Mulvihill doesn’t know where he is. He wanders in off the street, not knowing what to expect. It occurs to him that he is naked, has been naked too long. Tis might explain the anxiety he medicates with strong Giraf. His job, his spiritual discipline, is to be naked, to strip off layers, to dive into deep mind and root around in rock and weed and see what he can find there of words shaped like comprehensible things, or sometimes incomprehensible things, of clear or possible value.

“A Giraf, please,” he asks in Danish.

The woman behind the bar peers over reading glasses at him. Still looking at him, she reaches for a Cecil from the pack next to the cash register, lights it with a red plastic Bic.
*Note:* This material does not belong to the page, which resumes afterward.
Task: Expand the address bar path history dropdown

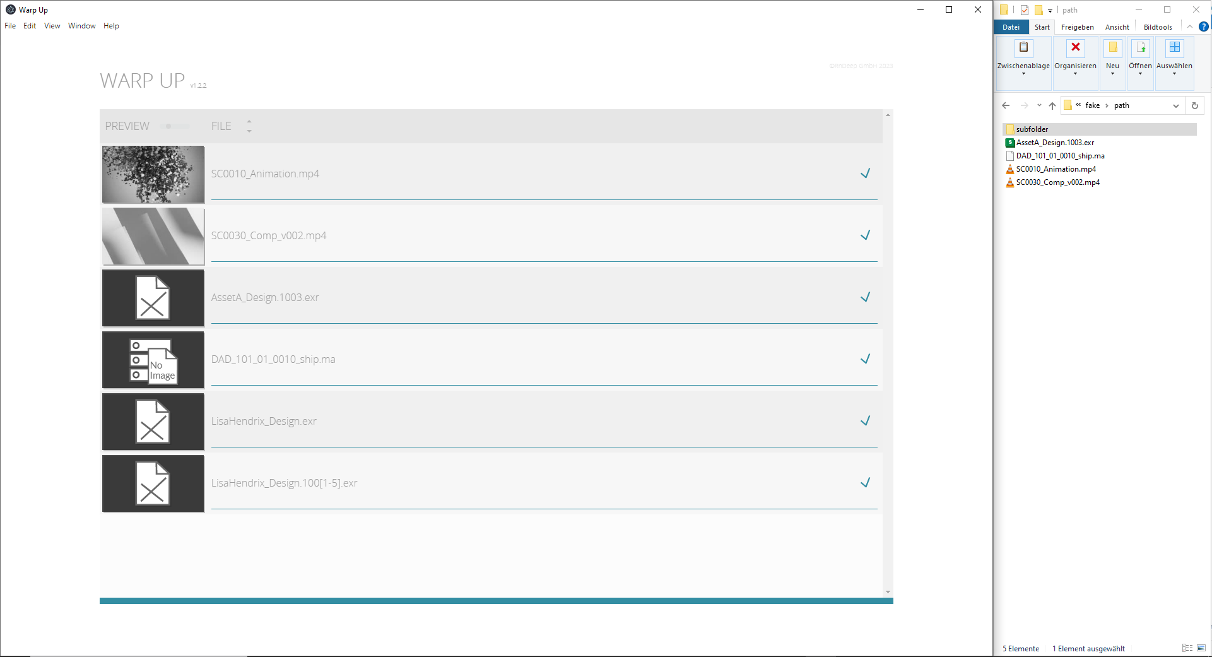Action: click(1175, 105)
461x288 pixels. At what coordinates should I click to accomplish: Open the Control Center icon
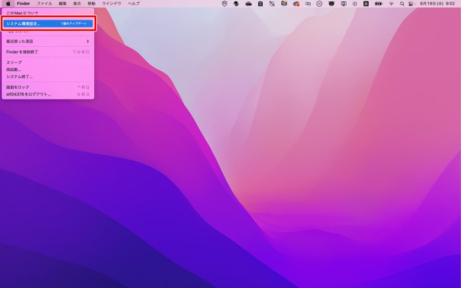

She has an unusual, interesting, possibly stimulating face. Perhaps older than Mulvihill. Or maybe she has lived harder. She reaches into the cooler and pops the cap off a bottle, sets it on the bar, takes his money, asks, with a bantering smile, “Can you come up with a rich American guy for me?”

“I’m American,” he says.

“I know you’re American. I can hear it. That’s why I asked. But you’re not rich.”

“Are you asking or telling?”

She only peers at him, smiling speculatively over her clear plastic reading glasses. She probably bought them in the dollar shop. It is late. The bar is empty. It is not an upscale bar—he has roamed into a dicey sector of the northwest part of Copenhagen and he is slightly buzzed, in search of something or other. Always searching. That’s how he wound up in Copenhagen, how he came in off the street. The woman is extraordinary looking: long and lean, her gray-blond hair arranged with tortoise combs, a long, morosely merry face, full lower lip, thin upper, those half glasses perched low on her stubby nose. Long legged in gray tights.

“Why not a rich Dane?”

“Danes aren’t rich. Rich Danes squeeze shillings till they squeak.”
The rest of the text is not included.